Hi prospective students and anyone who happens to follow this here blog,
I’m sitting here in the box office with nothing to do because the black box production of Dog Sees God is all sold out. So there’s nothing to do but answer calls and say “Sorry, sold out, haste makes waste.” So I pulled out my MacBook and clicked the bookmark that led me to writing this post.
Anyways, last night I had the opportunity to attend the third-to-last performance of this semester’s black box theater production of Dog Sees God by Bert V. Royal. I think it might suffice to say that I had an emotional breakdown at the show’s final blackout.
The show presents the audience with a contemporary view of the famous Peanuts comic strip characters as teenagers. Over the course of 90 minutes, the play addresses issues of homophobia, suicide, bullying, drug use, and addiction using the Peanuts characters as a way to make the show more relatable to its audience.
My close friend Margaret Smith ’12 directed and did a more than superb job with the play. It was outstanding.
Anyway, as most of y’all readers know, I’m gay. I’m fine saying that. I’m gay. The show sent me back to my sophomore and junior years of high school before I came out of the closet and reminded me of all the jocks who’d call me a fag or a fairy or even just gay. My high school years weren’t great because of what I dealt with at an all-boys’ Catholic school. Anyway, the show very visually reminded me of what I thought I’d put behind me (turns out I hadn’t or totally haven’t), and I began to cry. A lot. I went up to Margaret at the end of the show and started crying and we had to sit in the theatre for a bit while I got my act together.
Upon thinking more and more about the show and my emotional experience, I realized I wasn’t crying out of sadness or because I was having these flashbacks to the halls of Chaminade being pushed into locker every day by one particular kid or overhearing one particularly nasty conversation about me, but because I realized how I’ve changed since sophomore and junior years of high school. Since coming out, I’m happier and I’m more confident and more honest with myself and with those around me. I had a tough time, but I stuck it out with the help of my friends and family who fully supported me when I came out.
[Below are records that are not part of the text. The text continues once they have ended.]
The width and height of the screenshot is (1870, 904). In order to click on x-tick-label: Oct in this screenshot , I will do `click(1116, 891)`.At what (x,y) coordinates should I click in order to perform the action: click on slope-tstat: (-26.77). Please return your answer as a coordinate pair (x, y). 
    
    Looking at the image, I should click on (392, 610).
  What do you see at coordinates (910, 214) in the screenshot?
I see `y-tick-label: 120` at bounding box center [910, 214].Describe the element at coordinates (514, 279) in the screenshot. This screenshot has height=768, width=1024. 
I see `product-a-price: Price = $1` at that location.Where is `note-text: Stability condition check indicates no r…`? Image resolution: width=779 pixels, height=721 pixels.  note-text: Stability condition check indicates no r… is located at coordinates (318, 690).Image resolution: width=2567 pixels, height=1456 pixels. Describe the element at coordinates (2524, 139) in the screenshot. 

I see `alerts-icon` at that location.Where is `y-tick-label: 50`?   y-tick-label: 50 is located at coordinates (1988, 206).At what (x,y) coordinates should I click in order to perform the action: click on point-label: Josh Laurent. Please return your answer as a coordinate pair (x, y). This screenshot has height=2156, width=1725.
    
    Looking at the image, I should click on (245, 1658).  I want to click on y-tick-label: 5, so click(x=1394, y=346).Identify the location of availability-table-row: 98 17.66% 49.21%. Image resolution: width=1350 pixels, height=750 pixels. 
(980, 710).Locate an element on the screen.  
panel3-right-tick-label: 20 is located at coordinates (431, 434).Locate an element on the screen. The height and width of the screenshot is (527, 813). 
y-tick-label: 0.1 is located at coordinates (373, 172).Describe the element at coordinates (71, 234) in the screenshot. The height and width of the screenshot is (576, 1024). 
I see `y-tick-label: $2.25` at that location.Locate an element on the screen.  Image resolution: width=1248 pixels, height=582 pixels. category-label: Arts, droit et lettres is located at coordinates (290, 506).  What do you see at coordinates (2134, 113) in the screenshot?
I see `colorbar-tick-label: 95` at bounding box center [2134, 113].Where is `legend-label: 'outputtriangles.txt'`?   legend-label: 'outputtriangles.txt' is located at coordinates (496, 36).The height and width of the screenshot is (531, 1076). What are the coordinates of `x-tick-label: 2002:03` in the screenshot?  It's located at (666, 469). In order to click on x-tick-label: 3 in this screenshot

The main message I can pull from this blog post is this:
Prospective students, I’m sure some of you out there are struggling with your sexuality and other things like that. I did. I think we all do at some point. And if any of you are having issues with being bullied for embracing yourself, I need you to know that things will be great for you. (I don’t want to resort to the cliche and say It Gets Better, even thought it does.) Especially here at Skidmore, which is an extremely open and accepting campus. You need to push through the sucky years of high school to get to everything after, which is fantastic.